Problem details – Below are the records; locate each line with the word "agent" and copy it.

##### Record set #####

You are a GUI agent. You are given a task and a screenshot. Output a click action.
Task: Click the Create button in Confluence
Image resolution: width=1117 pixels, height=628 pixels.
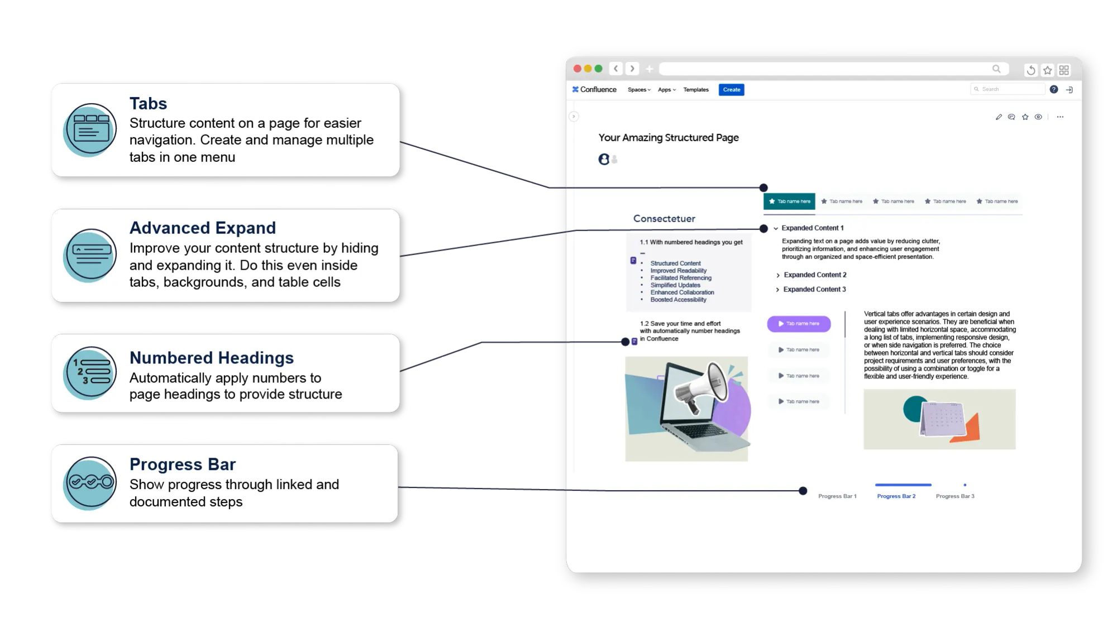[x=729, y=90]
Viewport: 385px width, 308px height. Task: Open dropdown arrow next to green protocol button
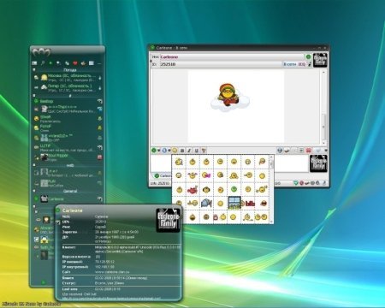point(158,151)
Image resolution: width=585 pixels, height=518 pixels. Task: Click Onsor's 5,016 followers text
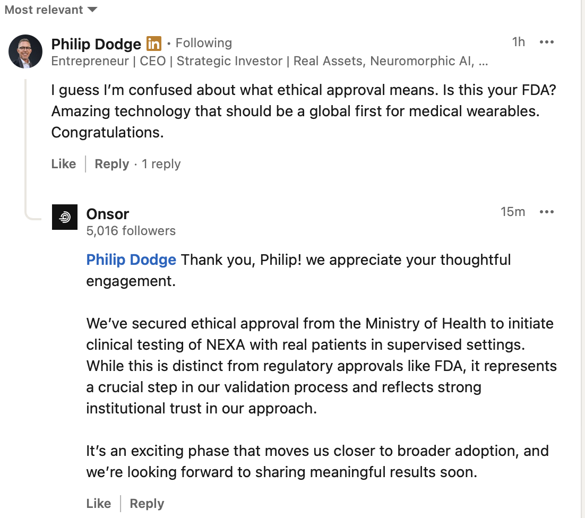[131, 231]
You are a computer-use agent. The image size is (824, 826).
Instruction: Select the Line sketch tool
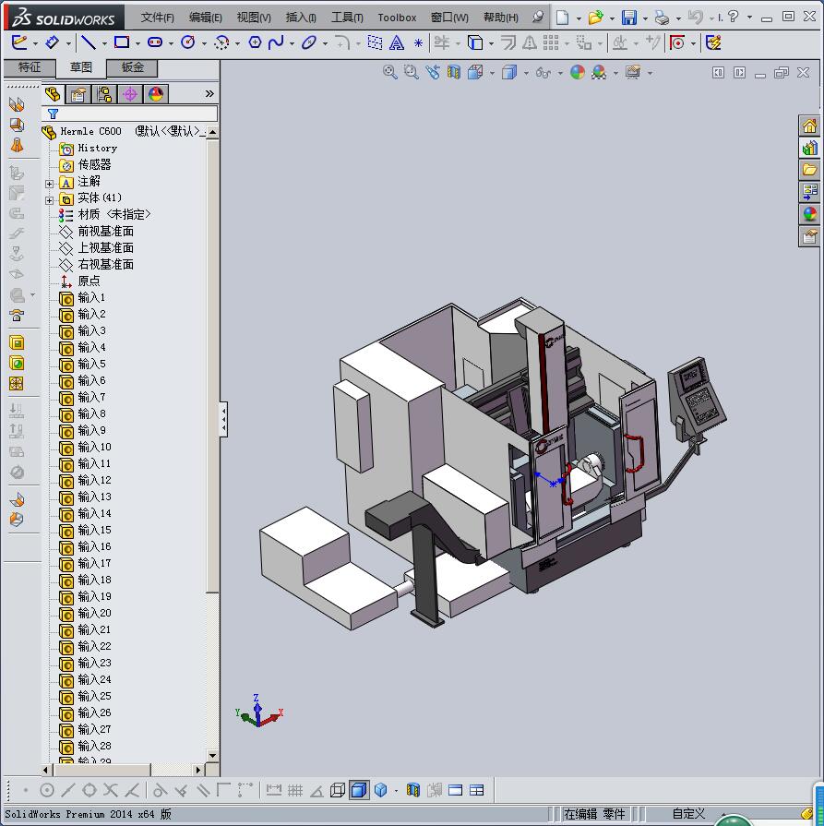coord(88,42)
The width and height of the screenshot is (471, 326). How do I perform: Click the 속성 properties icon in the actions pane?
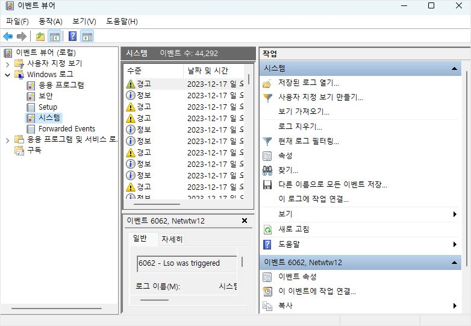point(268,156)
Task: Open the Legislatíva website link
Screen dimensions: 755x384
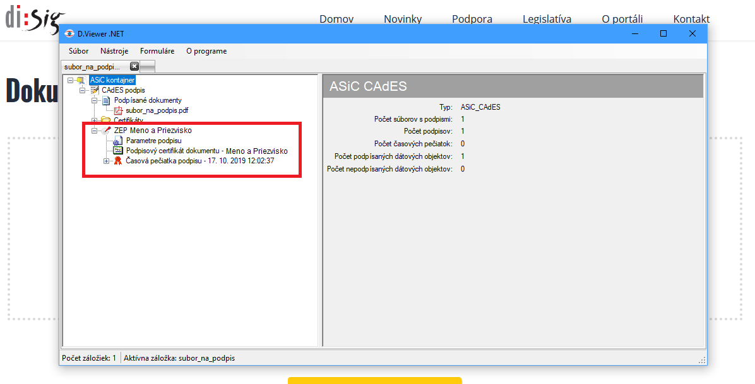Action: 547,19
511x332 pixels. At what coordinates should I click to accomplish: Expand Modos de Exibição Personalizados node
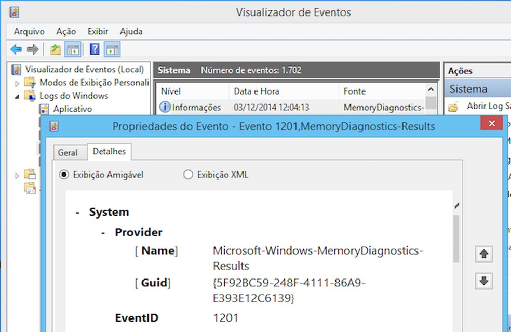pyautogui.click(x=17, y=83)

#####
##### Record set #####

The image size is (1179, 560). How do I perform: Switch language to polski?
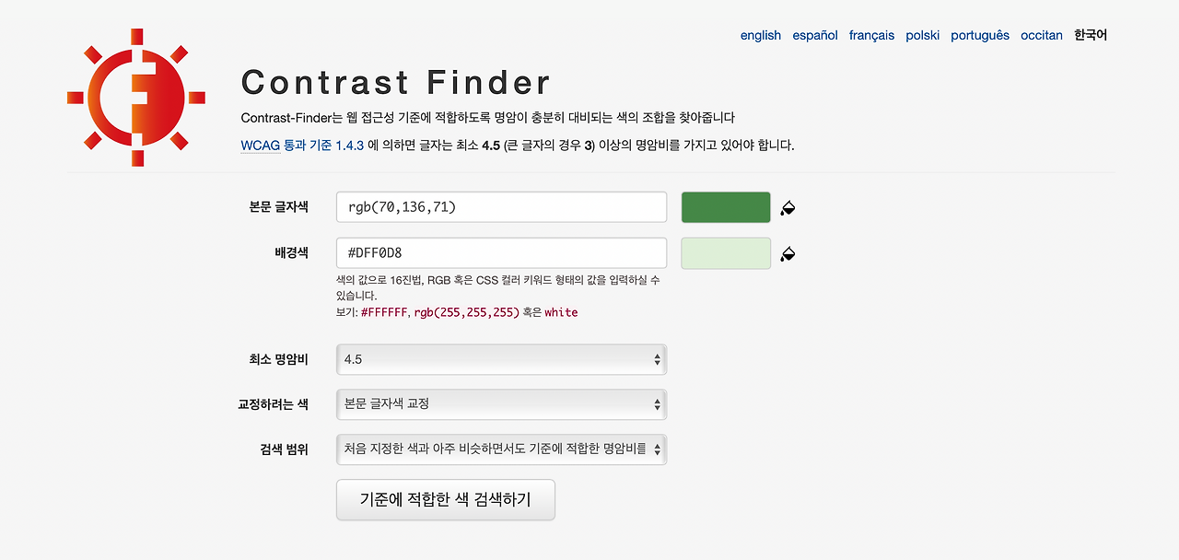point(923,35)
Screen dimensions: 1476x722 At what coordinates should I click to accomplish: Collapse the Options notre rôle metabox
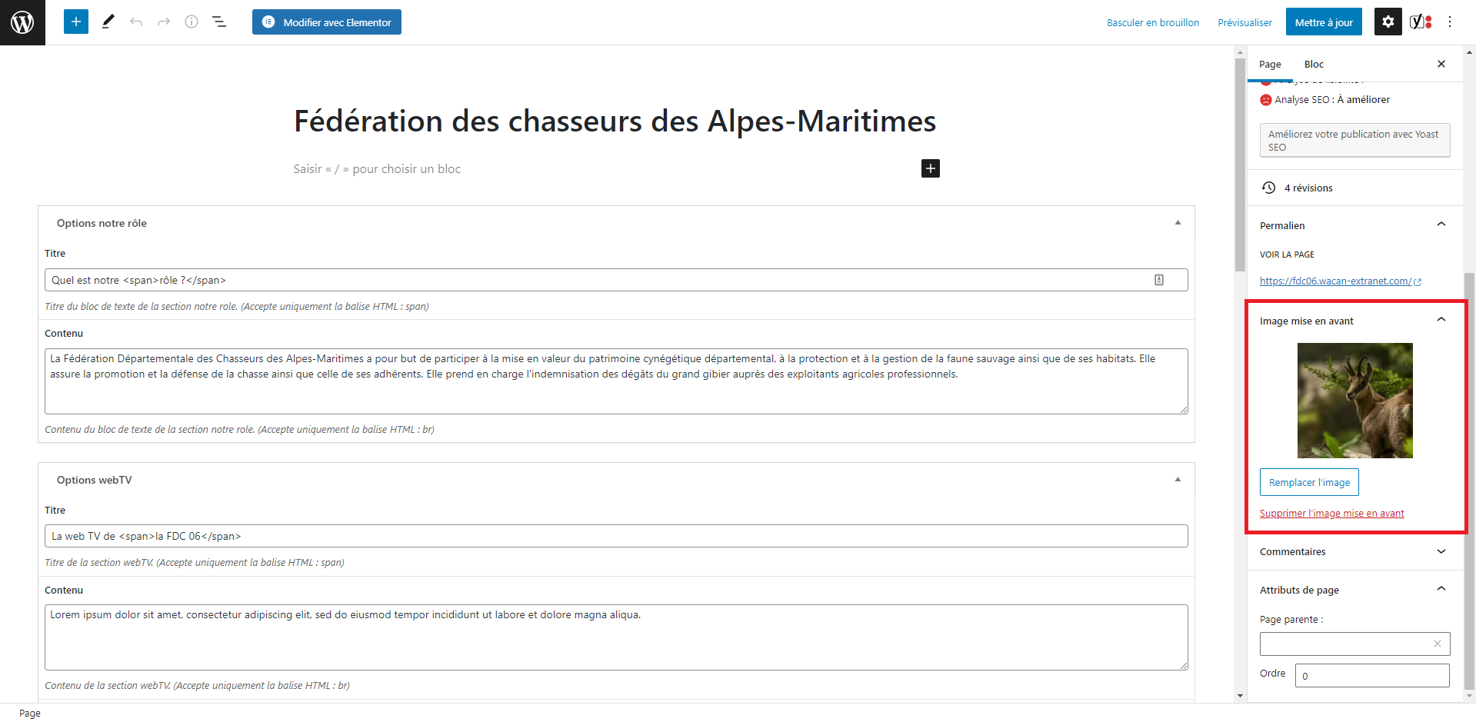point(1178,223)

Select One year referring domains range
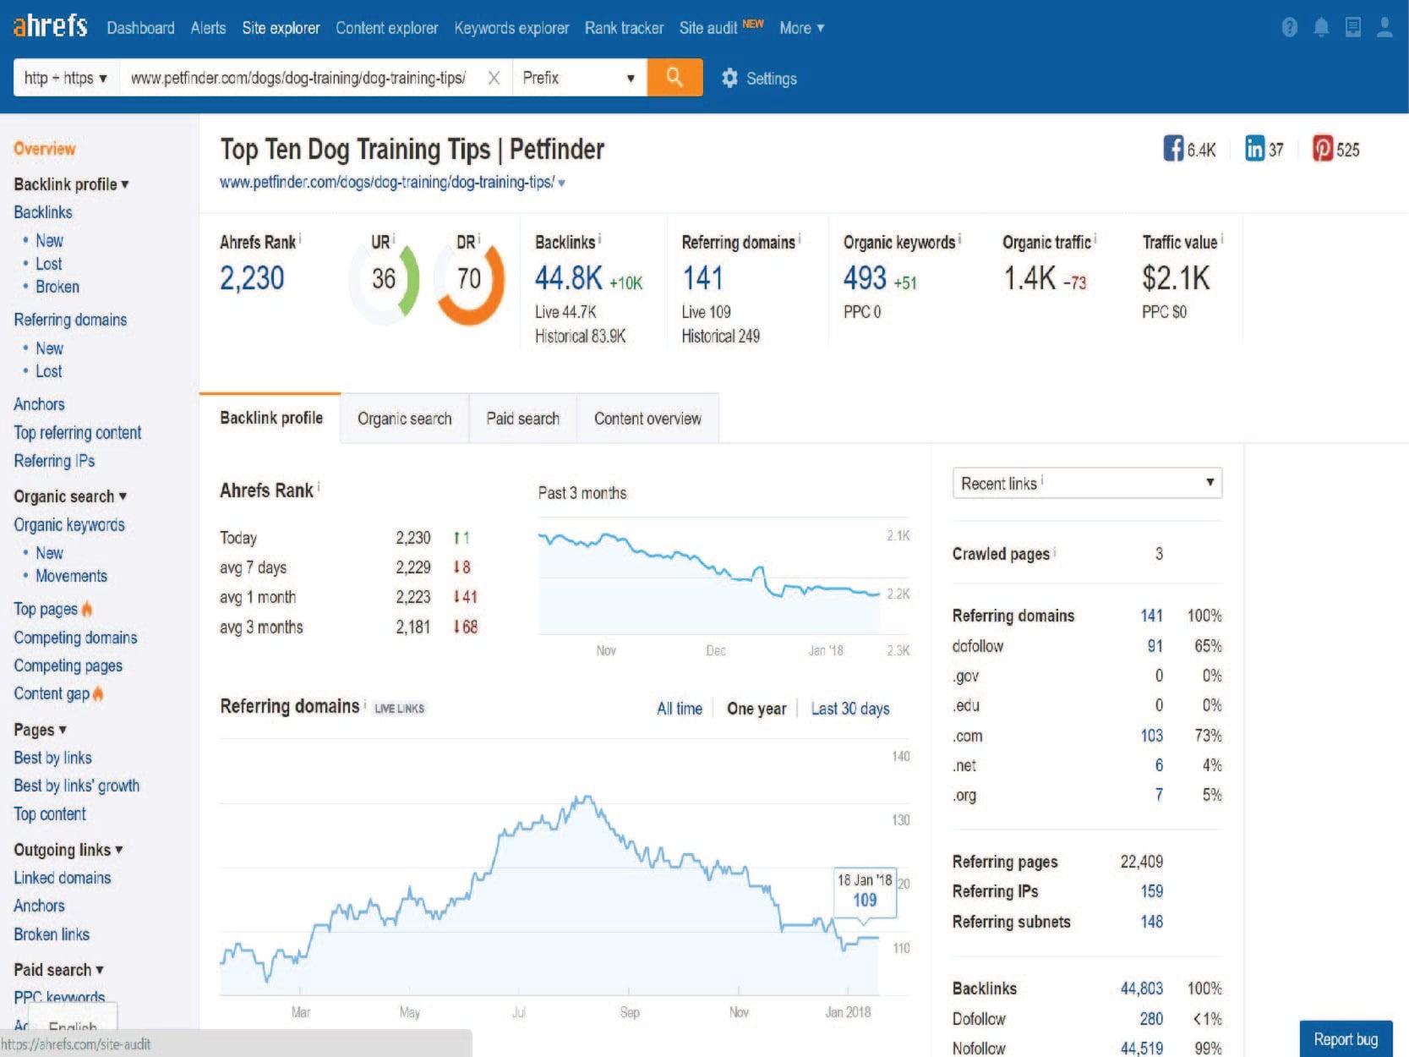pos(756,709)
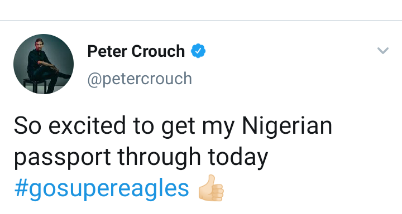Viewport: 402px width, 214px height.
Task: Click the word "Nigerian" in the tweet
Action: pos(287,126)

#####

Exercise answer –
You are a GUI agent. You are given a task and a screenshot. Output a click action.
You are a computer-use agent. The image size is (824, 826).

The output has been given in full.